We made a deal: I would teach her to fight. The coming morning, I was showing her first moves at the park next to the Campus. Tai chi felt like the most suited for her hippie-ness. I was right. She loved it, both the slow and the fast. The ideas and actions. The applications. I chose to go easy but deep, making sure each motion she learned, she could truly use.

Her enthusiasm must have made an impression. For every class, an onlooker asked to join. I took them all. Young and old, students, professors, college officials and store clerks. Anyone, as long as they didn’t have balls.

The multiple ironies weren’t mute to my ears, of course. I had jumped from being the Asian in science to the Asian in Martial Arts. Moved from the People’s Republic of China to teach at the People’s Park of Berkeley. I was a walking, pushing and slow kicking cliché. I was having fun, though. Finally.

Until Miranda didn’t appear two classes in a row.

I searched for her. Called. Nothing. Days later, I noticed one of the Cal star swimmers limp his way through the corridors.

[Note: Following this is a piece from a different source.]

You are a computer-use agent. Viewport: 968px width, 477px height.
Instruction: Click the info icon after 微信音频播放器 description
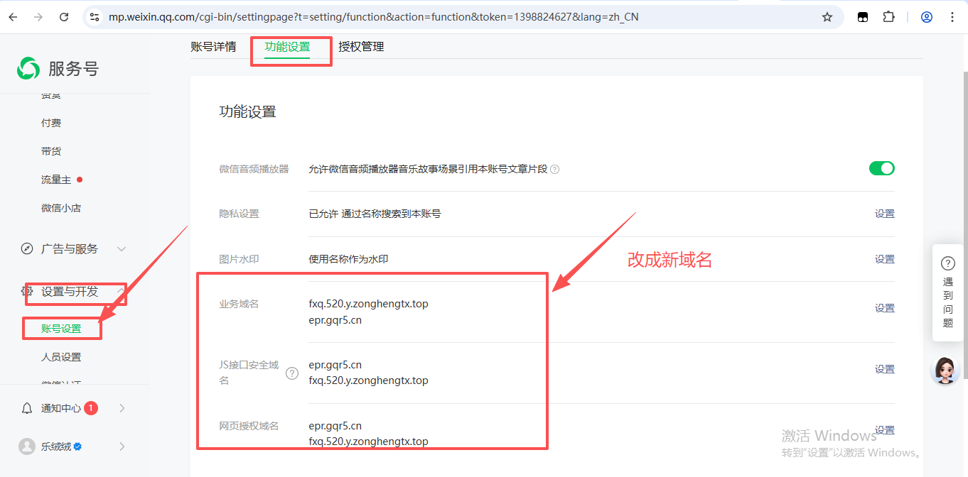555,170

I’ve seen him before. Good looking, hopeful Olympian, full of himself. He had a black eye too. You know, the pool may distress a hamstring, but no belly flop would cause a dark swollen socket.

From class to class I followed the guy. When he left the school grounds, I went behind toward the dorms, waiting for the right opportunity. A little alley, poorly lit. That was it. I reached out. “Miranda asked me to check if she hadn’t hurt you too much” – I bluffed. The jock never questioned who I was. Just begged for forgiveness.

Which of course I did. But I broke both his legs first.